Navigating the EHR marketplace can be dizzying, with numerous products available to choose from, including locally installed client/server systems that require server hardware, local networks, data backup, and IT support, as well as hosted, Web-based systems. Although most platforms are built on the presumption that physicians will pay for the EHR, some follow other business models, resulting in low-cost or even free opportunities. With a myriad of options available, you may wonder how to determine which system is right for your oncology practice. Should you pick a general-purpose EHR that has oncology modules added on or an EHR that is designed specifically for oncology practices? Regardless of which of these you choose, there are several key general and oncology-specific features you should be looking for. Let’s examine these features to make your experience shopping for an EHR less daunting.General features
Physicians have many workflow patterns in common, regardless of specialty. The following general features are essential to keep any practice running smoothly, so be sure any EHR you consider offers them:
• Ability to create chart notes easily using specialty-specific templates, preventing you from being slowed down by cumbersome data entry tasks.

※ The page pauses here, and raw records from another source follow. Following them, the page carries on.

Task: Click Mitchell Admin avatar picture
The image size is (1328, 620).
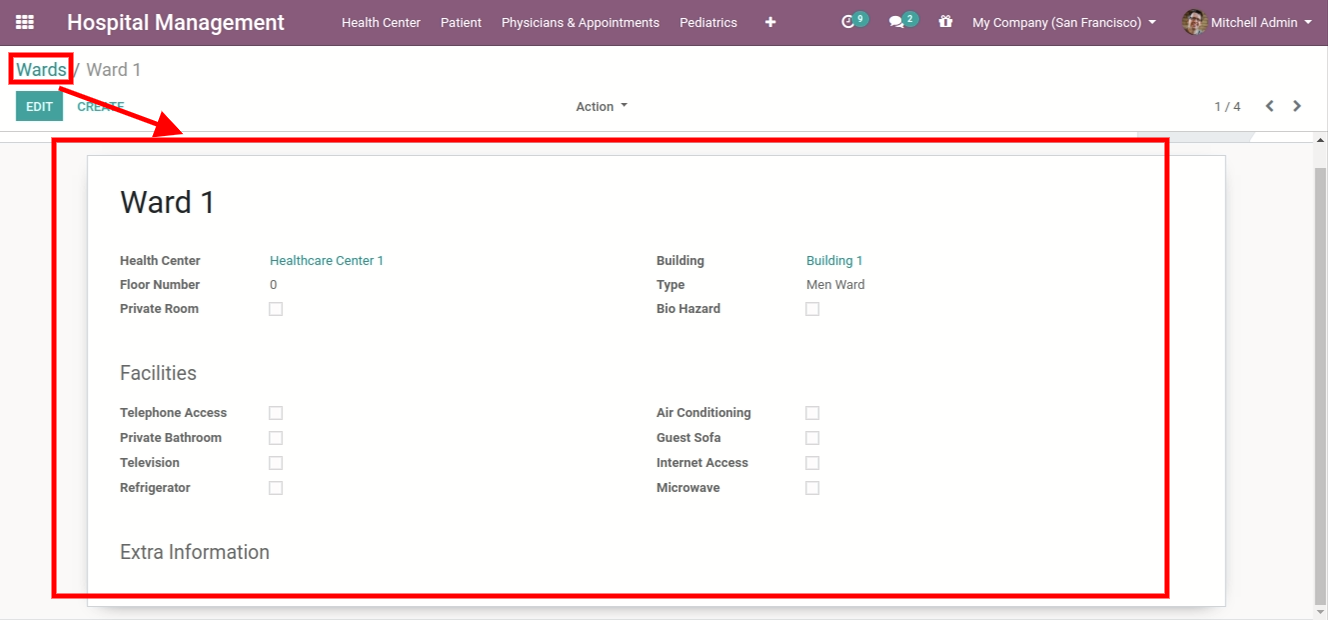Action: (1194, 22)
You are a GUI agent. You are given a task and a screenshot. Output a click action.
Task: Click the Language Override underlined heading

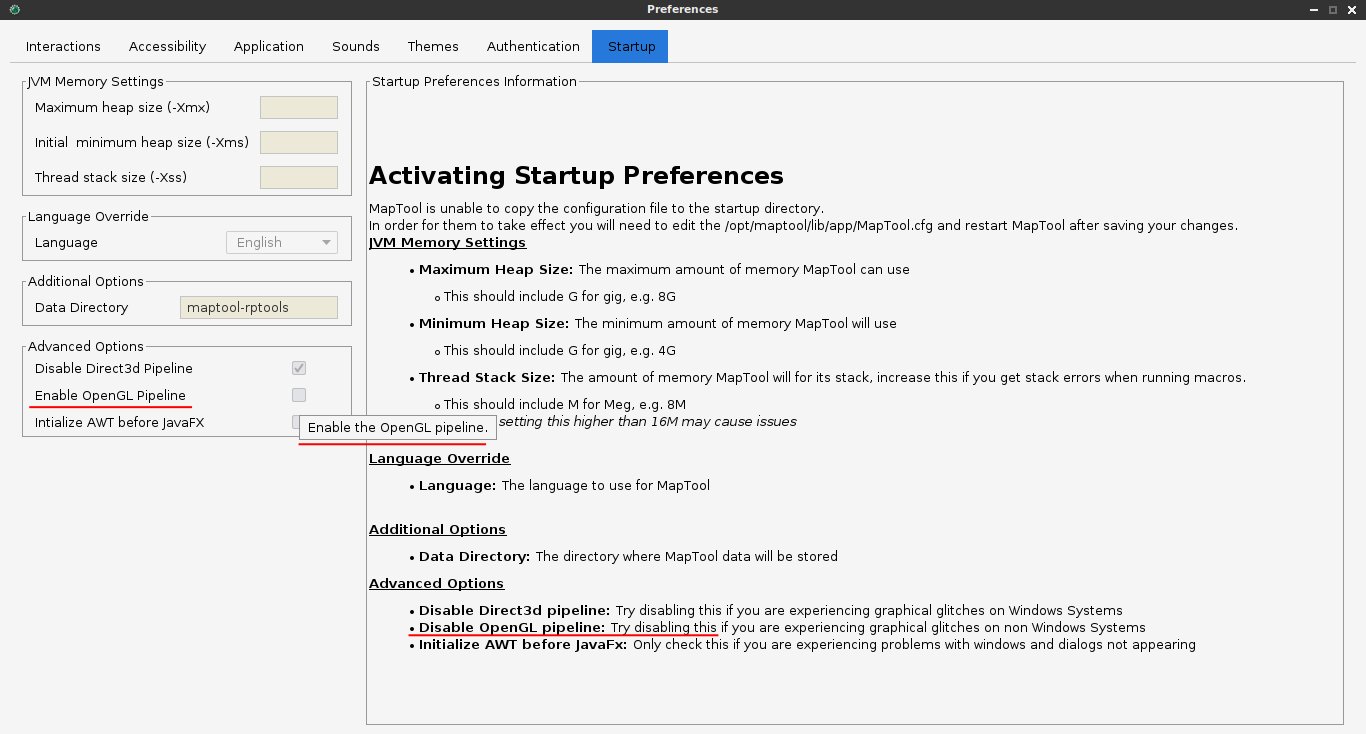point(439,458)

Ideally, the system should enable dictation/transcription and free-text typing and provide templates that can minimize typing.
• Capability to integrate billing, either as an in-the- product billing application or the electronic equivalent of generating a superbill as a message transmitted to a biller.
• Availability of electronic prescribing, which is becoming increasingly important now that CMS is placing a bonus on services rendered by practices using electronic prescribing.
• Capacity to create and maintain diagnosis lists, medications lists, and refill histories, whether by electronic prescribing, written prescriptions, samples given, or parenteral medications administered.
• Ability to access records remotely.
If all of the EHRs you are entertaining provide these features, another distinguishing general feature you can look for is the ability to write reports to referring physicians or others involved in the care of complex patients. This feature may be especially useful to oncology practices, where patients often require multidisciplinary care.Oncology-specific features
Some of the workflows oncologists experience are unique to this specialty. The following oncology-specific features can help meet some of the specific needs encountered in an oncology practice:Detailed diagnosis support
When a cancer diagnosis is made, there are several “auxiliary” elements that need to be associated with it, including tissue type (the ICD9 number), TNM classification and staging, and, in some cases, tumor grade. Ideally, an EHR should have a tumor-specific algorithm that allows quick specification of T, N, and M, and suggests a stage based on the results. There should also be a variable or free-text way of including additional descriptors, such as genetic markers, which will vary from cancer to cancer. Once this is specified, links should be generated that point to the most current treatment options available.Decision support
Decision support at the point of care is one of the most important functions that a good EHR can provide, as evidence-based algorithms for the treatment of cancers are evolving rapidly. An EHR needs to be able to point you to the most current data, rather than trying to include them in the product itself, which would render them obsolete from day one. The EHR should also be able to automatically point to a list of resources based on tumor type and stage, TNM classification, and grade, and the generated resource links should be automatically assembled so that “chasing down” links through a succession of clicks is minimized. Ideally, these links would also include the most current data on any available genetic-marker testing, including any evidence showing some or no impact on outcome, both of which may be relevant to decision making.
The array of treatment protocols appropriate for a given cancer and stage, along with any other appropriate markers, should be displayed via a link to trusted reference sources. Such access to the ever-evolving data is essential for optimizing patient care, reducing treatment variability across the oncology landscape, and minimizing liability.
Chemotherapeutic agents must be monitored much more aggressively than medications commonly prescribed in the ambulatory, go-to- the-pharmacy setting. A good EHR will offer more than drug–drug interaction warnings; it will also provide you with dosing, duration, and frequency of medications and infusions, which are heavily influenced by laboratory findings. Ideally, the EHR would prompt you on a patient’s lab findings and automatically adjust the regimen accordingly. At the very least, links to resources should be provided.